* WHAT IS EXPECTED
Pick out all lines of the entries that include the word "screenshot" and copy them.

-------- GIVEN ENTRIES

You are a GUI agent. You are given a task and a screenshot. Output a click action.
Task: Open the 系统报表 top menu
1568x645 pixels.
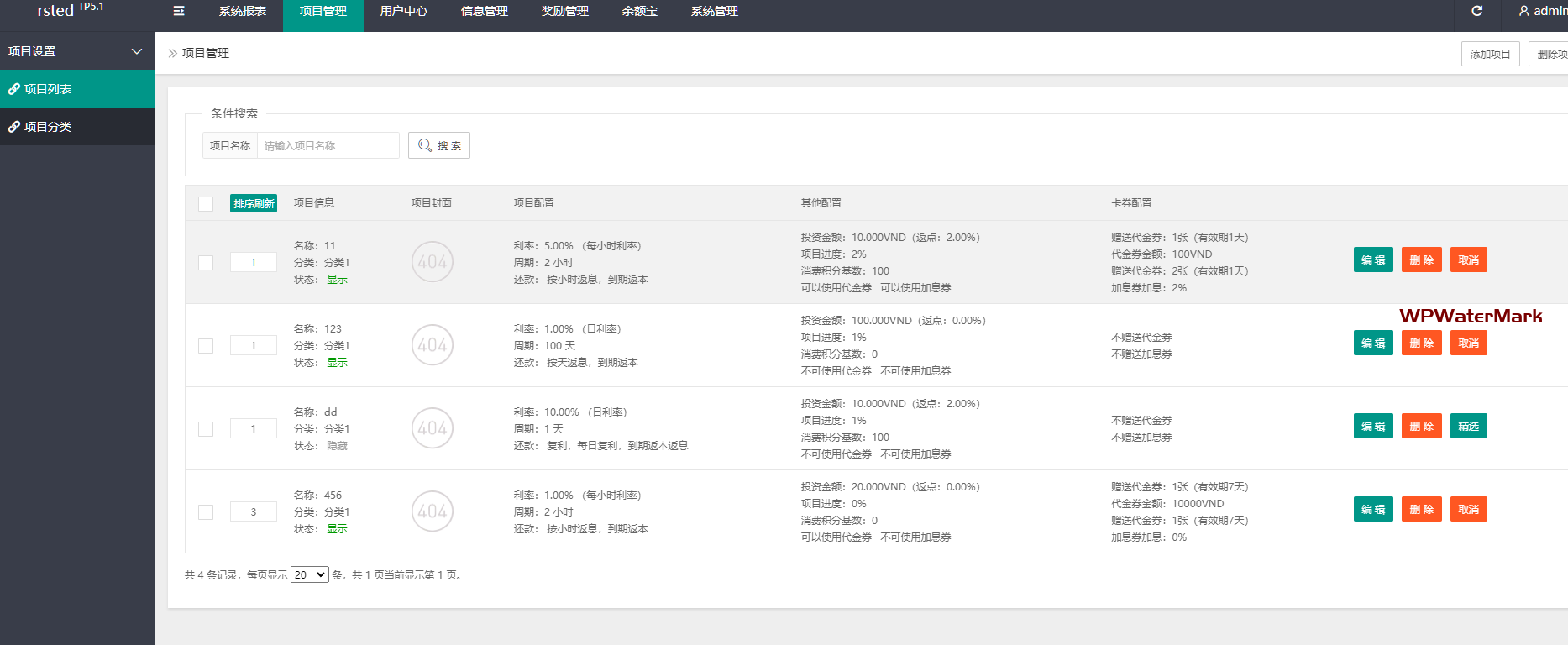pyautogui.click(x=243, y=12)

----------------
-------- GIVEN ENTRIES

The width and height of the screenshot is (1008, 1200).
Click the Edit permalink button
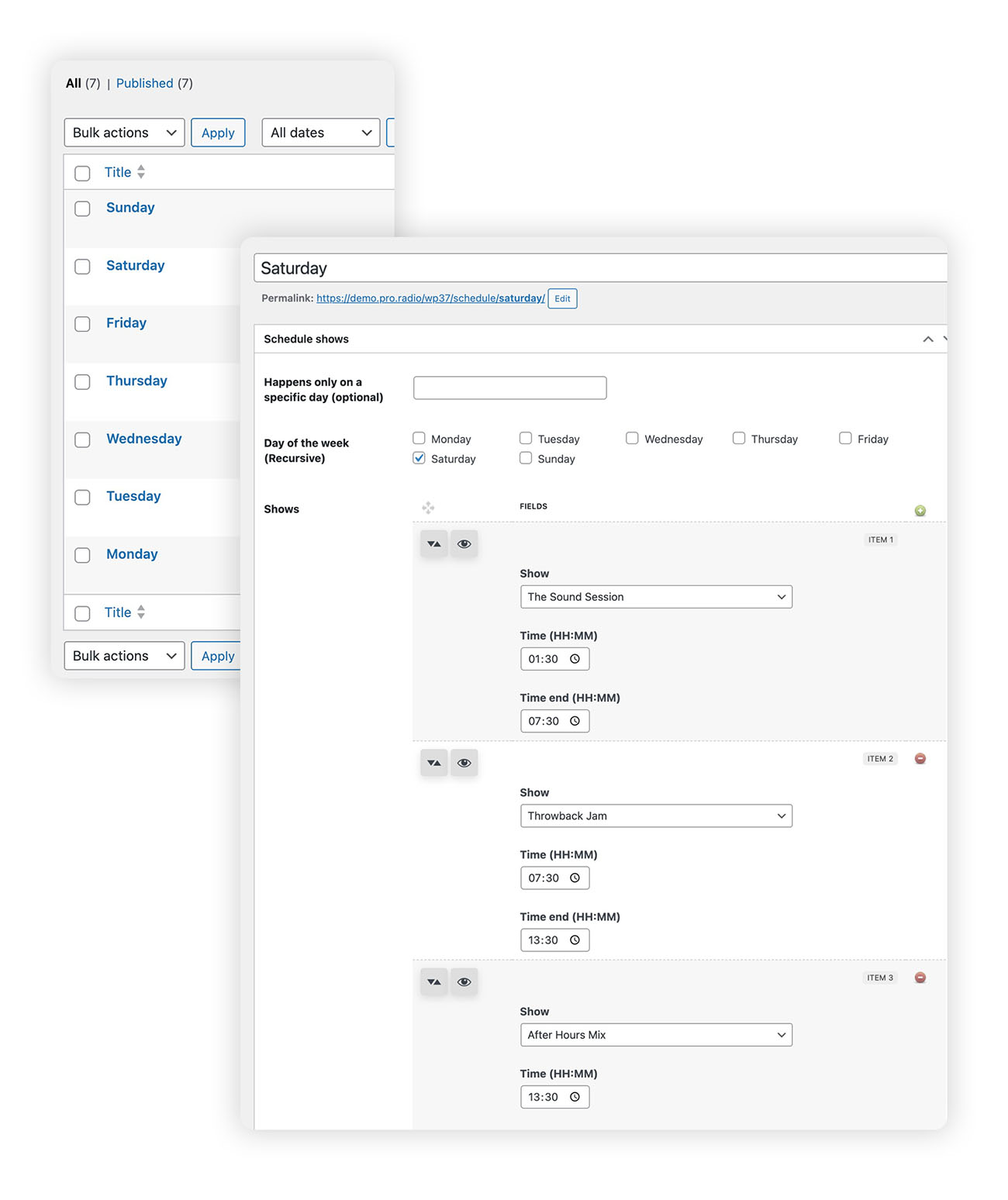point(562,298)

----------------

* ANSWER SPACE
You are a GUI agent. You are given a task and a screenshot. Output a click action.
The width and height of the screenshot is (1008, 1200).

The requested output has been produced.